# [TEXTO]
——————————

O documento representado pelos itens descritos a seguir, foi encaminhado
pela ABAS ao Itamarati, em dezembro de 2004. Acrescente-se, a tempo,
que após as conclusões apresentadas no documento da
ABAS, foram obtidas informações de que alguns poços
jorrantes, a exemplo dos poços de Piratuba-SC, de Termas de
Londrina-PR e de Termas de Maringá-PR, tiveram reduções
de pressão e de vazão no decorrer do tempo. Associando
essas informações com a datação das águas
feitas com carbono-14 (as idades são superiores à 30.000
anos), pode-se concluir que inexiste recarga nas áreas limitadas
por falhamentos geológicos e por intrusões de diabásios;
a conclusão, nesses casos, é que está sendo processado
uma “mineração” da água do Guarani
através de poços que penetraram parcial ou totalmente
o aqüífero. O esgotamento, nesses casos, depende das dimensões
do aqüífero (volume armazenado) e do tempo de extração
da água. No caso específico de Termas de Maringá-PR,
o poço jorrante apresentava no ano de 1978 uma vazão
de 53.000 L/h e uma temperatura de 53ºC, e no ano de 2005 a vazão
já havia decaído para 26.000 L/h com uma temperatura
de 49ºC.

——————————

# [MATERIAL]
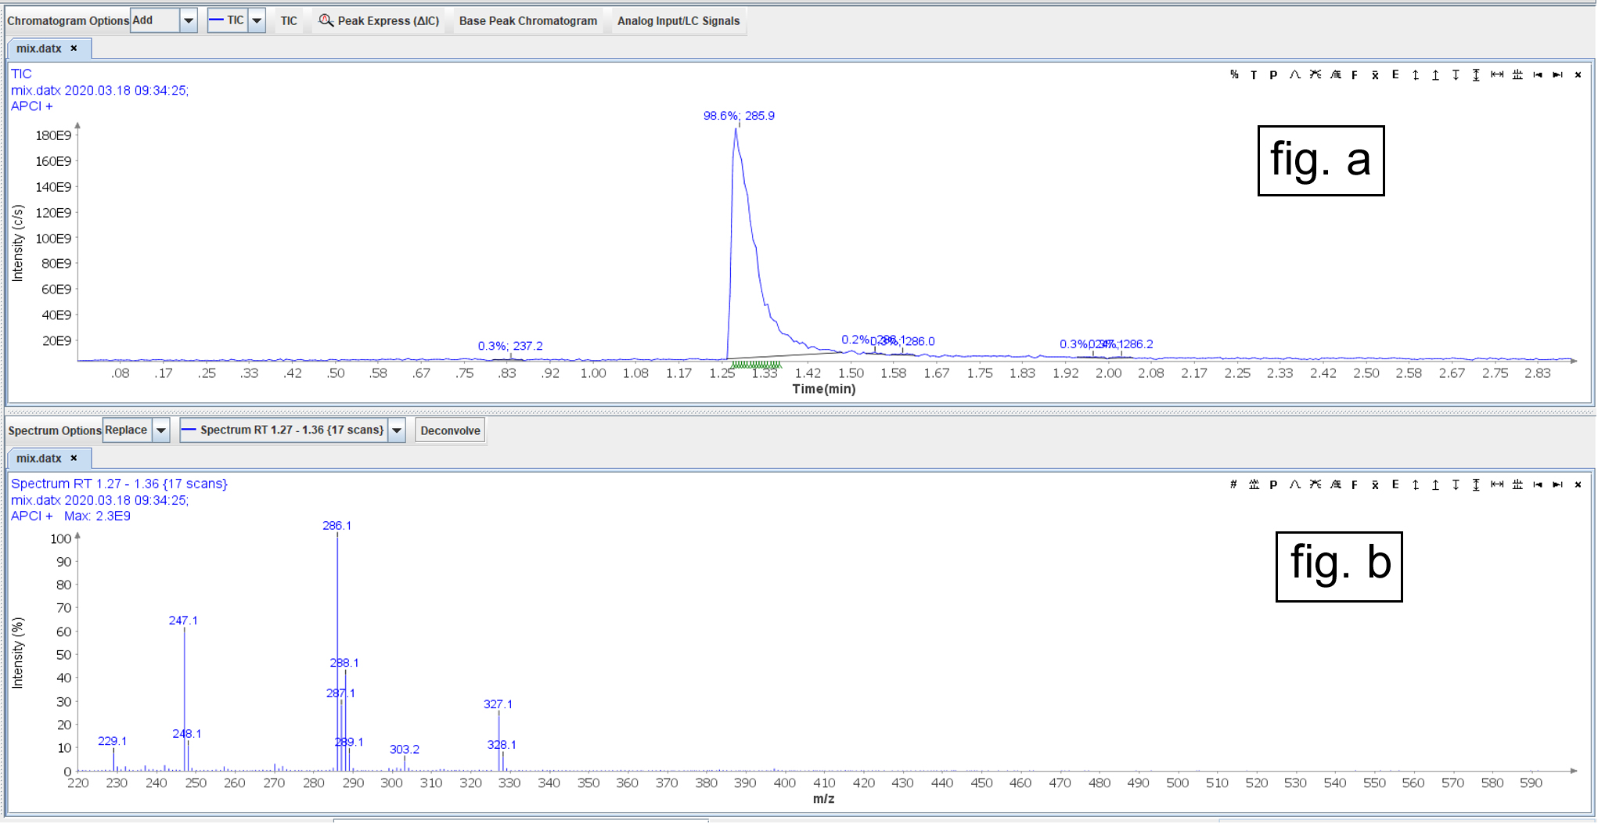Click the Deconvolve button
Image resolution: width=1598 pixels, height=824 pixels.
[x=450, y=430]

——————————

# [O QUE FAZER]
Dê continuidade ao texto sobre os poços jorrantes do Aquífero Guarani, começando logo depois da última frase. O material não tem nenhum papel aqui.

# [RESPOSTA ESPERADA]
As discussões resultantes da reunião anteriormente mencionada
permitiram as seguintes conclusões: Continuidade de fluxo da
água subterrânea; Compartimentação do sistema
aqüífero; Potencialidade do sistema aqüífero;
Qualidade e temperatura da água, Condição de
aqüífero transfronteiriço e investimentos para
pesquisa.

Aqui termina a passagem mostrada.